» **INSTRUCTIONS FOR THE TASK**
Please restate every entry exactly. Leave out the pictures.

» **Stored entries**
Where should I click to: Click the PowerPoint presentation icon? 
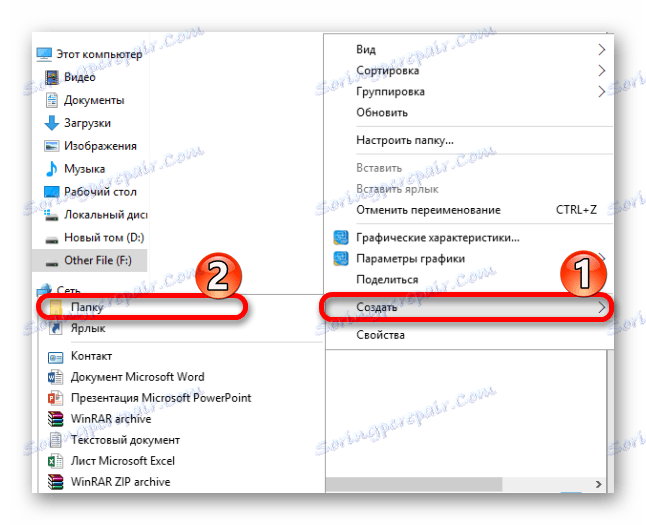coord(55,398)
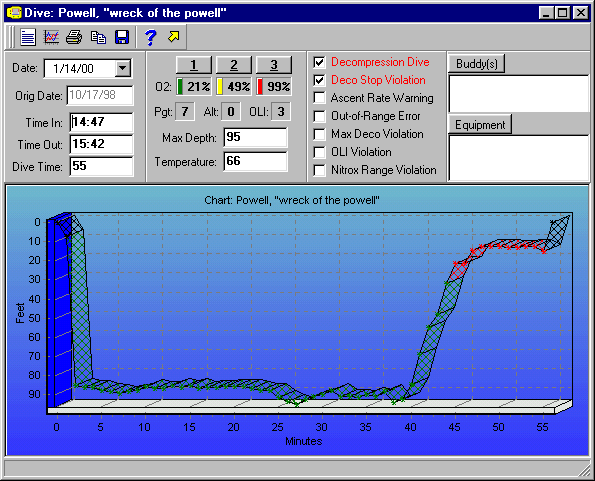This screenshot has height=481, width=595.
Task: Copy dive data with the copy icon
Action: (x=98, y=38)
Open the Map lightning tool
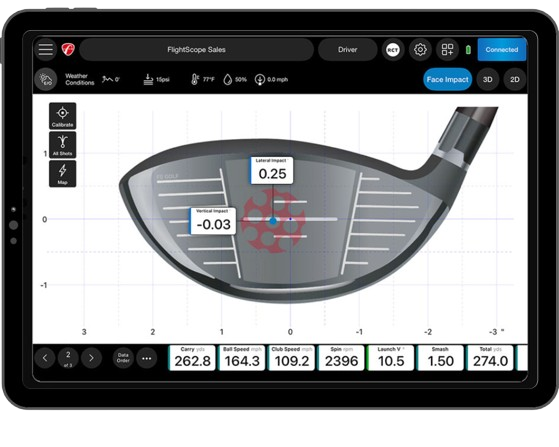 62,174
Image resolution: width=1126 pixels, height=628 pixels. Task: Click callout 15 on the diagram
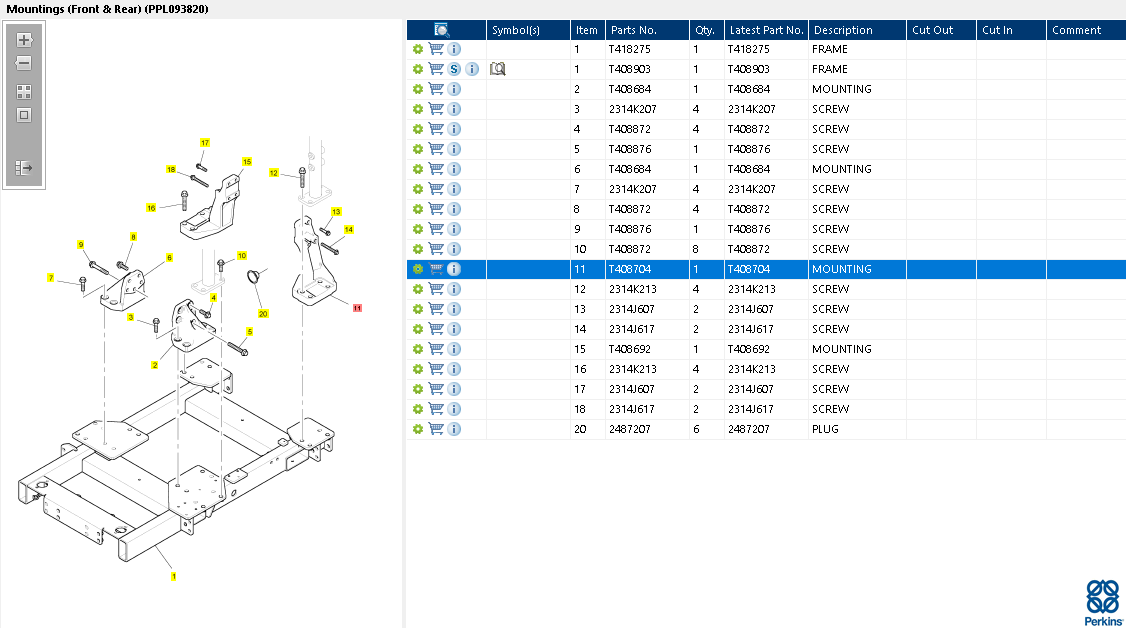tap(247, 161)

» **RESPONSE TO THIS EXERCISE**
Where should I click to: Click the PowerPoint presentation icon? 
coord(55,398)
This screenshot has height=481, width=595.
Task: Copy dive data with the copy icon
Action: (x=98, y=38)
Open the Map lightning tool
 62,174
Image resolution: width=1126 pixels, height=628 pixels. Task: Click callout 15 on the diagram
tap(247, 161)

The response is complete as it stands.